La lactation longue en production caprine : un choix stratégique
Avant de se lancer en lactation longue, il est primordial de se poser les bonnes questions : est-ce que cela vaut le coup de traire toute l’année ? Ai-je le bâtiment adéquat ? Quel est mon besoin en lait ?

Depuis plusieurs années, les éleveurs caprins sont nombreux à mettre en place la lactation longue sur leur exploitation ou tout du moins à y réfléchir. Plusieurs raisons les poussent à sauter le pas. « Cette année, ils sont en effet  nombreux à me questionner sur cette méthode de travail car, en début d’année, la filière a dû faire face à un problème de ramassage des cabris, certains centres d’engraissement ayant fermé leurs portes. Par ailleurs, le faible prix au kilo du chevreau a également conduit à cette réflexion. À cela est venue s’ajouter la crise de la Covid-19 et les stocks sont pleins. Ainsi, la lactation longue permet d’avoir beaucoup moins de mises bas et donc moins de cabris », commente Séverine Fontagnères de Rhône Conseil élevage. Pour autant, la conjoncture n’est pas la seule motivation des éleveurs. En effet, certains choisissent la lactation longue dans un but économique : « car cela induit une production de lait toute l’année, pour les laitiers un prix du lait mieux rémunéré en hiver et pour les fromagers une vente de fromages constante sans les contraintes du désaisonnement.
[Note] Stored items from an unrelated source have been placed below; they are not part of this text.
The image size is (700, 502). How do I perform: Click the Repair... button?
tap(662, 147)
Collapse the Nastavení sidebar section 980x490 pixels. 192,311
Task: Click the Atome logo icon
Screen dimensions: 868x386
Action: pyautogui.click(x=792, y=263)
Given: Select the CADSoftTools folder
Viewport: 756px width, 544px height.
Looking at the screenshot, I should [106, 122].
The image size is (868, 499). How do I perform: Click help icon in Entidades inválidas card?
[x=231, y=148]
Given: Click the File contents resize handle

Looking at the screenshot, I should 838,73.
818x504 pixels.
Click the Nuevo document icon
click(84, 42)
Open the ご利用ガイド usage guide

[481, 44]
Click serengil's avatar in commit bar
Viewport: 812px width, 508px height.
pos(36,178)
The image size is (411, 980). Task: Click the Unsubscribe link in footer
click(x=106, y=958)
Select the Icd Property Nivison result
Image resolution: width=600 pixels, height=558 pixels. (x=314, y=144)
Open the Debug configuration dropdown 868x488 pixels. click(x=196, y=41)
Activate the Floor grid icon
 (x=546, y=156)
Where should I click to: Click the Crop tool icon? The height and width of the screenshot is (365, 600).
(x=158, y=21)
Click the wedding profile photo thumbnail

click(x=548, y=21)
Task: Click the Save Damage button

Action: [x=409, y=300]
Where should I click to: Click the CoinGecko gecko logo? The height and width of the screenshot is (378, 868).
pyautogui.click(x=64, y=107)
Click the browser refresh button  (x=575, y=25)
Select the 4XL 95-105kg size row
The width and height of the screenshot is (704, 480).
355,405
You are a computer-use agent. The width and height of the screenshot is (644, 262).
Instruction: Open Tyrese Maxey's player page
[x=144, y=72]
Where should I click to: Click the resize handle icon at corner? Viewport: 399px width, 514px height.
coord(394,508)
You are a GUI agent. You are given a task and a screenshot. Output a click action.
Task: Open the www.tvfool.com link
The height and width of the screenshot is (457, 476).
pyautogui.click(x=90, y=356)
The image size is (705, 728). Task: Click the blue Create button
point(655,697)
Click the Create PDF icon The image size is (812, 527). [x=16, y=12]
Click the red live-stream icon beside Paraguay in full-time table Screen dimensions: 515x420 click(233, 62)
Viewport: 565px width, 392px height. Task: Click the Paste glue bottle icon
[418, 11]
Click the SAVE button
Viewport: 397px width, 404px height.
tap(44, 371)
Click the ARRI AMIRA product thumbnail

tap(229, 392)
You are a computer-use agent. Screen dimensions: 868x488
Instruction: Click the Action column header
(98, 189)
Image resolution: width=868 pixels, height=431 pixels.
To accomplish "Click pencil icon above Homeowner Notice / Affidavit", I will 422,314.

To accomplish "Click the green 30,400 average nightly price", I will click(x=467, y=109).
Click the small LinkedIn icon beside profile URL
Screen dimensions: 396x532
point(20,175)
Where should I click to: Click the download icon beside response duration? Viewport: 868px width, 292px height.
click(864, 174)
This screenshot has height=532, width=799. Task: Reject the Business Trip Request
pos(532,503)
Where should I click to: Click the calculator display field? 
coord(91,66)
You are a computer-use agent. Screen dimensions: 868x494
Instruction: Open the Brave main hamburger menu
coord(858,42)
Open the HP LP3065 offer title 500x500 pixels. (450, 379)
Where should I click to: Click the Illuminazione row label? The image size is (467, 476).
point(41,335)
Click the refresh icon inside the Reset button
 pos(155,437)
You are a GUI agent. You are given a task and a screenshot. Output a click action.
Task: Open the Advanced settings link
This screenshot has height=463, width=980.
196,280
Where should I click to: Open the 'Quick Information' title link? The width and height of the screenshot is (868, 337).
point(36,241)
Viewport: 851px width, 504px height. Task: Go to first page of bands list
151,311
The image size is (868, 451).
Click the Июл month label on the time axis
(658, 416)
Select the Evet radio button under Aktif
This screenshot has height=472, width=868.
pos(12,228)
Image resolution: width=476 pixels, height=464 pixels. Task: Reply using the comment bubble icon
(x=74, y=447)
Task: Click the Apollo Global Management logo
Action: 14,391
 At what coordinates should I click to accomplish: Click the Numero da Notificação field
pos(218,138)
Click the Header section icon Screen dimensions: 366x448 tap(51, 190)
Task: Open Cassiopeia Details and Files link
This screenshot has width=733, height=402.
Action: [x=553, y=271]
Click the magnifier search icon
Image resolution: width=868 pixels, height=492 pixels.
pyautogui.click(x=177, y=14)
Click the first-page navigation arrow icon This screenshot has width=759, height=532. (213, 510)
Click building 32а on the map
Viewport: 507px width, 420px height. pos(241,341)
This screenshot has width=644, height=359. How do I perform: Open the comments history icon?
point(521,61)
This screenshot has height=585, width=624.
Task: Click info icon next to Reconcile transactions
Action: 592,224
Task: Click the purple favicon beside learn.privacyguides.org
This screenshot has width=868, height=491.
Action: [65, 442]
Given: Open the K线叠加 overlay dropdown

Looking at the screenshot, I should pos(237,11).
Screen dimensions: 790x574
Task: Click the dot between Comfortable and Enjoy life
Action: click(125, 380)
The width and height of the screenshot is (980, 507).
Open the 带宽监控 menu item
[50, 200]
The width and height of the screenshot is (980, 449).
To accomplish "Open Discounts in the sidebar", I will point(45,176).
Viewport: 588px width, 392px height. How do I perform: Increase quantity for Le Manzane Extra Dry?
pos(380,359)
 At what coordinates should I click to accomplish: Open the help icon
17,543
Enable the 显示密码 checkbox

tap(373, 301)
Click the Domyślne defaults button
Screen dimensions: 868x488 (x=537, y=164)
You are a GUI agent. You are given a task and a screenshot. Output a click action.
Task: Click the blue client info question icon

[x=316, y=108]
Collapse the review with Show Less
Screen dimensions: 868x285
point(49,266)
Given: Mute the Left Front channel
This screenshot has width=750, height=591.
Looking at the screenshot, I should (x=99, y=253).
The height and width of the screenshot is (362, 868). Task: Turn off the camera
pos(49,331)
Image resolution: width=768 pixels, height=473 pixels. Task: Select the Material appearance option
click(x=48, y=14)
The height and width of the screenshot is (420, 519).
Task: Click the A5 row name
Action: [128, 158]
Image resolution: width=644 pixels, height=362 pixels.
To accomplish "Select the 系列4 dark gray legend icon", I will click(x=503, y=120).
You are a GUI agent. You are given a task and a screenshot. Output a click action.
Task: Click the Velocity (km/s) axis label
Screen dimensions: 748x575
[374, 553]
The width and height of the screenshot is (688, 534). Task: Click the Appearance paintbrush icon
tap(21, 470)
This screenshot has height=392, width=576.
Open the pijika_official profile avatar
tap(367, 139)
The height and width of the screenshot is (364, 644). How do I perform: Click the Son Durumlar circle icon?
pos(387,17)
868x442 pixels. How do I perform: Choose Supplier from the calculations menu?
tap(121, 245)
Cela permet également de conserver les chèvres à haut potentiel qui ont des problèmes de reproduction ». D’un point de vue sanitaire, les risques associés à la mise bas sont également réduits ainsi que les maladies liées à une surpopulation de chevreaux.


Un bâtiment adapté

Pour autant, s’il semble ne pas en falloir davantage afin d’opter pour cette organisation de travail, avant de sauter le pas, certaines choses doivent être regardées de près pour réussir son passage en lactation longue. Ainsi, est-ce que j’ai le bâtiment adapté pour pouvoir séparer les lots efficacement et permettre la distribution d’une ration plus riche en concentrés aux lactations longues ? « Il faut limiter les apports énergétiques et supplémenter en protéines les plus productives », note Séverine Fontagnères. Comment j’organise le renouvellement de mon troupeau ? Ce sont autant de questions que l’éleveur doit se poser en amont. « En lactation longue, la traite ne s’arrête jamais. Si toutes les conditions sont réunies, l’éleveur doit alors impérativement alloter son troupeau. Le pourcentage des lactations longues ne doit pas dépasser 30 % du troupeau pour éviter toutes dérives », souligne la technicienne. Il ne faudra donc pas se tromper dans la sélection des animaux.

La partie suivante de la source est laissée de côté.